** TASK BRIEF **
Output every record below exactly.

** PROVIDED DATA **
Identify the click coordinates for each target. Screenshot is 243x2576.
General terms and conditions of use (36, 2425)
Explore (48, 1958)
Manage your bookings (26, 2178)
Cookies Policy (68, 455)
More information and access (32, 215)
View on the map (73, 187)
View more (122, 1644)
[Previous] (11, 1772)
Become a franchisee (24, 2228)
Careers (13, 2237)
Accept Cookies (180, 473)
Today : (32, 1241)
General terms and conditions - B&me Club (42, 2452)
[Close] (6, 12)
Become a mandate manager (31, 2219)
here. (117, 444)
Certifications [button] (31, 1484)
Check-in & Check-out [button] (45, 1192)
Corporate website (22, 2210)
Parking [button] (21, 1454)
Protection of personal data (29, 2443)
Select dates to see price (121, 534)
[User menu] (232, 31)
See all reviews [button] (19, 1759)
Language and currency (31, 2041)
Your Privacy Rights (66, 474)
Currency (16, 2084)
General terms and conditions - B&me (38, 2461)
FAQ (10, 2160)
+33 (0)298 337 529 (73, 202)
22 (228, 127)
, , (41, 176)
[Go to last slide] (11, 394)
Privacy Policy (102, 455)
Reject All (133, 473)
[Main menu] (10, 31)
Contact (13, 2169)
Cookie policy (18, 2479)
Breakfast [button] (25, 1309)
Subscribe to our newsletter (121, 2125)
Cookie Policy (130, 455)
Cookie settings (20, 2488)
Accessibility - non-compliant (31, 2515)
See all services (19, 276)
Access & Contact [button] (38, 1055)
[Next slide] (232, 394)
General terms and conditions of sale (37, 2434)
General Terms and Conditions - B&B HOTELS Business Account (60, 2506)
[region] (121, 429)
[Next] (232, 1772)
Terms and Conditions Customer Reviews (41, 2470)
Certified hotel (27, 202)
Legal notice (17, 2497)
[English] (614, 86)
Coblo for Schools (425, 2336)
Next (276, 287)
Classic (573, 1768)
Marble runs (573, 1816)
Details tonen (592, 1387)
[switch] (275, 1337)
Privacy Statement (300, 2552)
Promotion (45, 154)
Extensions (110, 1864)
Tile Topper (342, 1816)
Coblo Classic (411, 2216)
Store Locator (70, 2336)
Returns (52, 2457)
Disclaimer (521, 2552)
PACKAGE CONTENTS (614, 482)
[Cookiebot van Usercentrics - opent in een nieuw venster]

** EXERCISE OUTPUT **
Identify the click coordinates for each target. Screenshot is 243x2576.
General terms and conditions of use (36, 2425)
Explore (48, 1958)
Manage your bookings (26, 2178)
Cookies Policy (68, 455)
More information and access (32, 215)
View on the map (73, 187)
View more (122, 1644)
[Previous] (11, 1772)
Become a franchisee (24, 2228)
Careers (13, 2237)
Accept Cookies (180, 473)
Today : (32, 1241)
General terms and conditions - B&me Club (42, 2452)
[Close] (6, 12)
Become a mandate manager (31, 2219)
here. (117, 444)
Certifications [button] (31, 1484)
Check-in & Check-out [button] (45, 1192)
Corporate website (22, 2210)
Parking [button] (21, 1454)
Protection of personal data (29, 2443)
Select dates to see price (121, 534)
[User menu] (232, 31)
See all reviews [button] (19, 1759)
Language and currency (31, 2041)
Your Privacy Rights (66, 474)
Currency (16, 2084)
General terms and conditions - B&me (38, 2461)
FAQ (10, 2160)
+33 (0)298 337 529 (73, 202)
22 (228, 127)
, , (41, 176)
[Go to last slide] (11, 394)
Privacy Policy (102, 455)
Reject All (133, 473)
[Main menu] (10, 31)
Contact (13, 2169)
Cookie policy (18, 2479)
Breakfast [button] (25, 1309)
Subscribe to our newsletter (121, 2125)
Cookie Policy (130, 455)
Cookie settings (20, 2488)
Accessibility - non-compliant (31, 2515)
See all services (19, 276)
Access & Contact [button] (38, 1055)
[Next slide] (232, 394)
General terms and conditions of sale (37, 2434)
General Terms and Conditions - B&B HOTELS Business Account (60, 2506)
[region] (121, 429)
[Next] (232, 1772)
Terms and Conditions Customer Reviews (41, 2470)
Certified hotel (27, 202)
Legal notice (17, 2497)
[English] (614, 86)
Coblo for Schools (425, 2336)
Next (276, 287)
Classic (573, 1768)
Marble runs (573, 1816)
Details tonen (592, 1387)
[switch] (275, 1337)
Privacy Statement (300, 2552)
Promotion (45, 154)
Extensions (110, 1864)
Tile Topper (342, 1816)
Coblo Classic (411, 2216)
Store Locator (70, 2336)
Returns (52, 2457)
Disclaimer (521, 2552)
PACKAGE CONTENTS (614, 482)
[Cookiebot van Usercentrics - opent in een nieuw venster]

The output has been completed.